[Python-3000] exceptions with keyword arguments
tomer filiba
tomerfiliba at gmail.com
Wed May 17 19:29:01 CEST 2006
hi all
i would like to suggest changing the base-exception class, whatever
it may be (Exception/BaseException) to work with keyword arguments
instead of positional ones.
instead of
try:
...
except IOError, ex:
print ex[1]
# or
except IOError, (code, text, filename):
...
# which means changes to code/text/filename do not change
# the exception object
use
try:
raise IOError(filename = "lala", code=17, text="blah blah blah")
except IOError, ex:
ex.code = 18
raise
raise IndexError("invalid index", index = the_index)

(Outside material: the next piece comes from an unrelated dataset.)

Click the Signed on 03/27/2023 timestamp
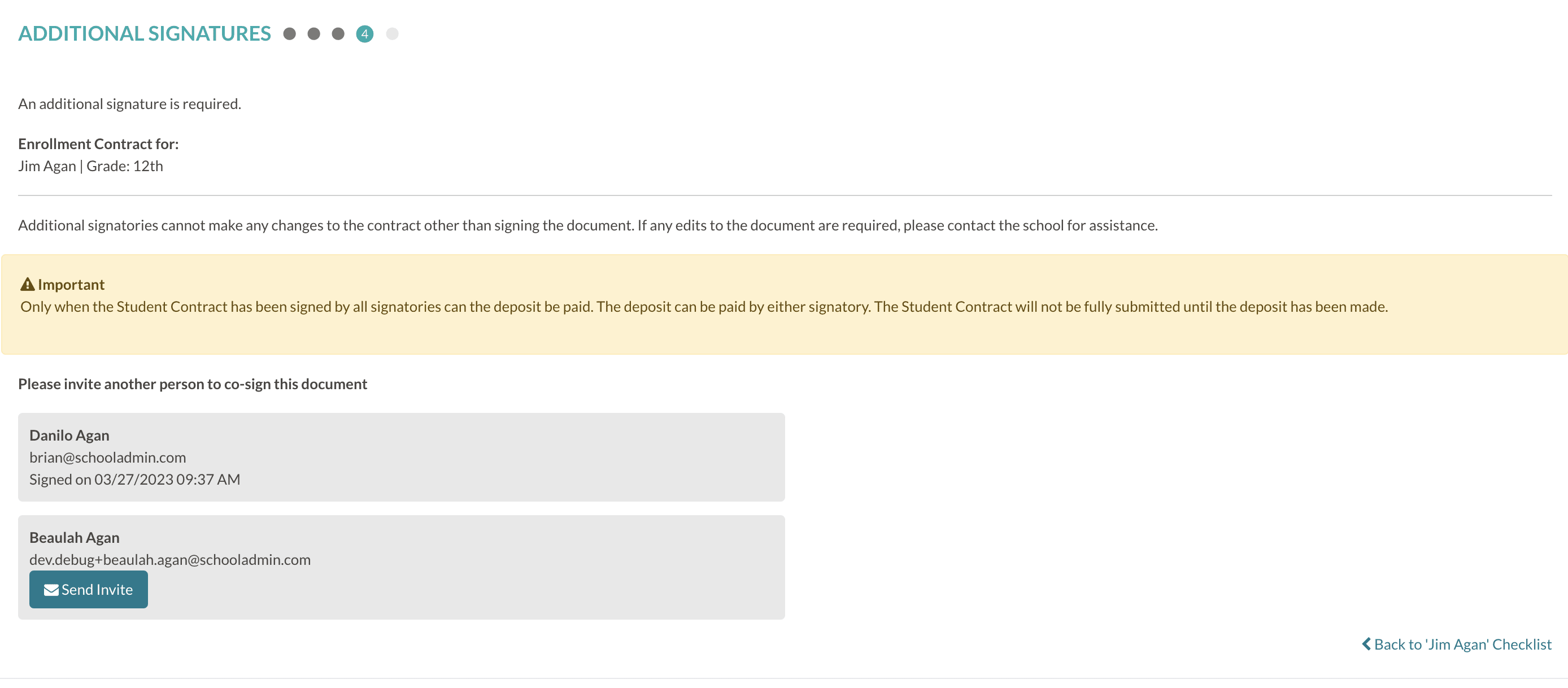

raise KeyError("key not found", key = the_key)
raise AttributeError("attribute not found", name = name)
where the new exception can be something like
class Exception:
def __init__(self, message = None, **kw):
self._message = message
self.__dict__.update(kw)
def __repr__(self):
attrs = sorted("%s = %r" % (k, v)
for k, v in self.__dict__.iteritems()
if not k.startswith("_"))
return "<%s(%s, %s)>" % (self.__class__.__name__,
self._message, ", ".join(attrs))
class IOError(Exception):
pass
raise IOError(code = 17, text = "EBLAH", filename = "lalala")
the builtin errors might want to enforce an "exception signature",
class ExceptionSignature(Exception):
attributes = []
def __init__(self, *args, **kw):
for name in self.attributes:
assert name in kw, "expected an attribute named %s" % (name,)

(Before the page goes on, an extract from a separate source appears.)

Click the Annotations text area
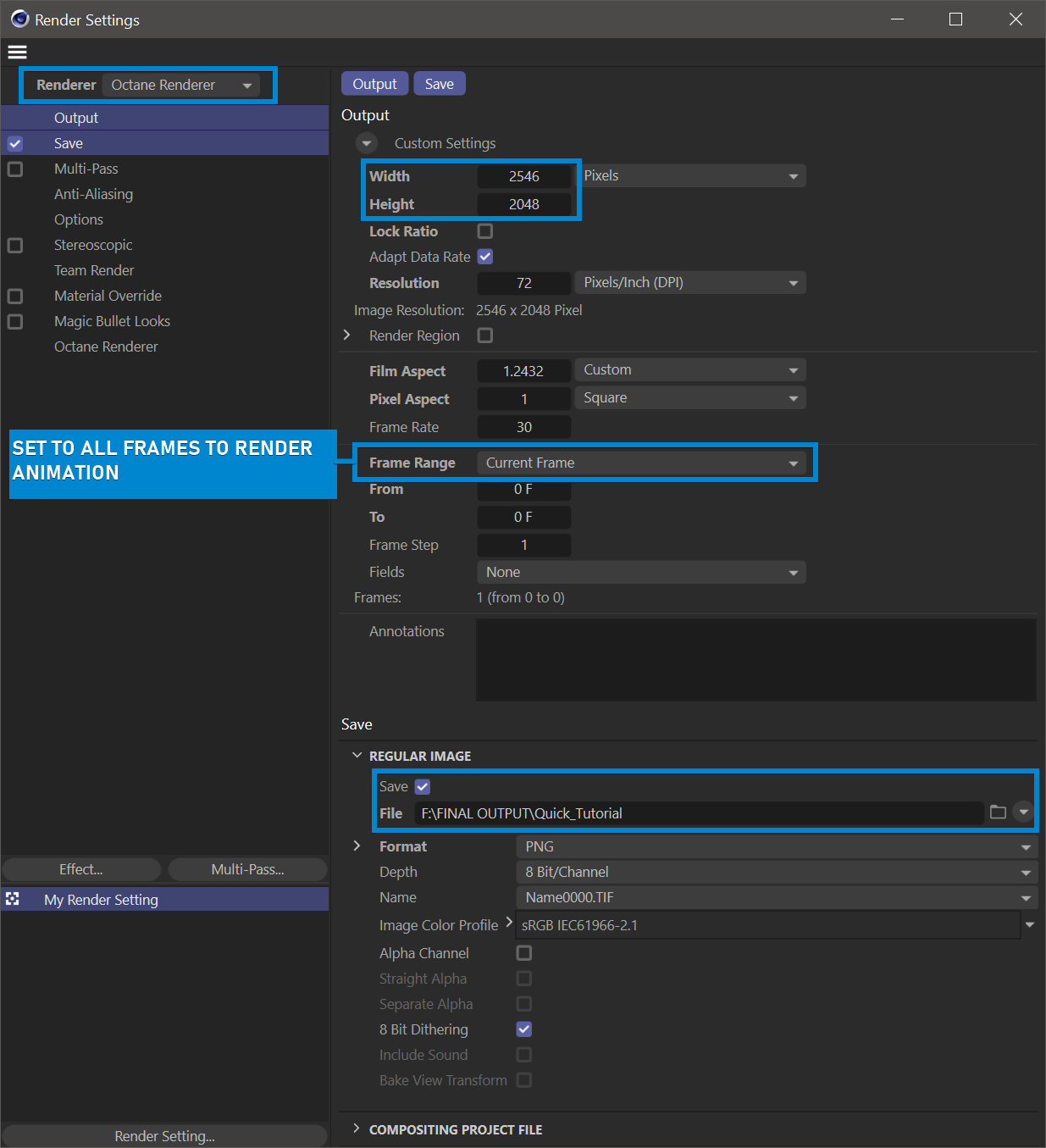Screen dimensions: 1046x1148 click(x=755, y=660)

Exception.__init__(self, *args, **kw)
class IOError(ExceptionSignature):
attributes = ["code", "text", "filename"]
or something like that, so the attributes of the exception are part
of its official interface.
rationale:
* today, AttributeError's are raised as
AttributeError("%s object has no attribute %s" % ...)
which means analyzing the exception requires parsing text!

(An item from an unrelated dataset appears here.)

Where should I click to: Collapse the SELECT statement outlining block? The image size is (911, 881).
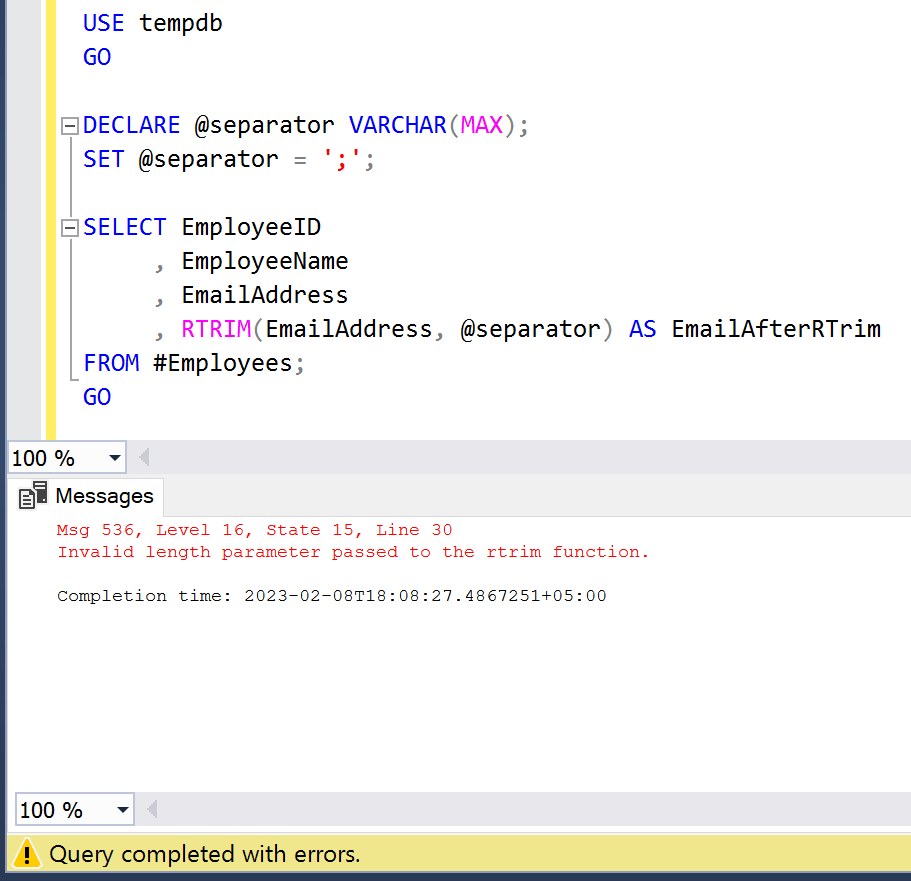[69, 228]
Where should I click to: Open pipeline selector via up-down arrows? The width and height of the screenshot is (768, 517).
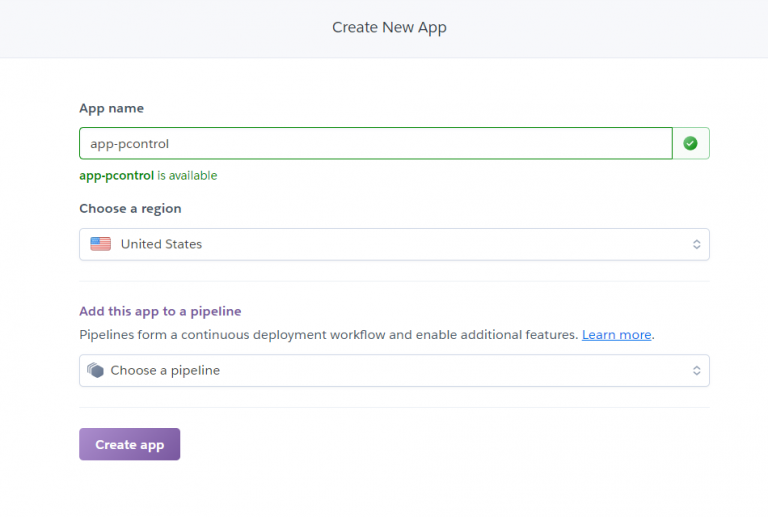click(696, 371)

* IOError (among others), for instance, does nasty and not-so-well documented
overloading of named/positional arguments: when you pass 1-3 arguments,
they are stored in .args, but also in .errno, .strerror, and
.filename. if you pass
more than 3 arguments, the attributes are all set to None and only
.args is filled.
yuck.
you can see this for reference:
http://aspn.activestate.com/ASPN/Cookbook/Python/Recipe/496698
----
that said, i would also want to introduce ArgumentError. there are
many times just a ValueError isn't enough. instead, having a builtin
ArgumentError would made things more clear:
def write_to_file(the_file):
if the_file.closed:
raise ArgumentError("the file must be open", name = "the_file")
the_file.write(...)
and with ArgumentError included, calling functions with invalid
signatures would also raise ArgumentError. TypeError is quite
silly in this case, as it has nothing to do with the *type* of
the function or its arguments.
>>> def f(a): pass
>>> f(1,2)
Traceback (most recent call last):
File "<stdin>", line 1, in ?
*TypeError*: f() takes exactly 1 argument (2 given)
>>> type(f)
<type 'function'> # like any other function
TypeError is too-broadly overloaded this way.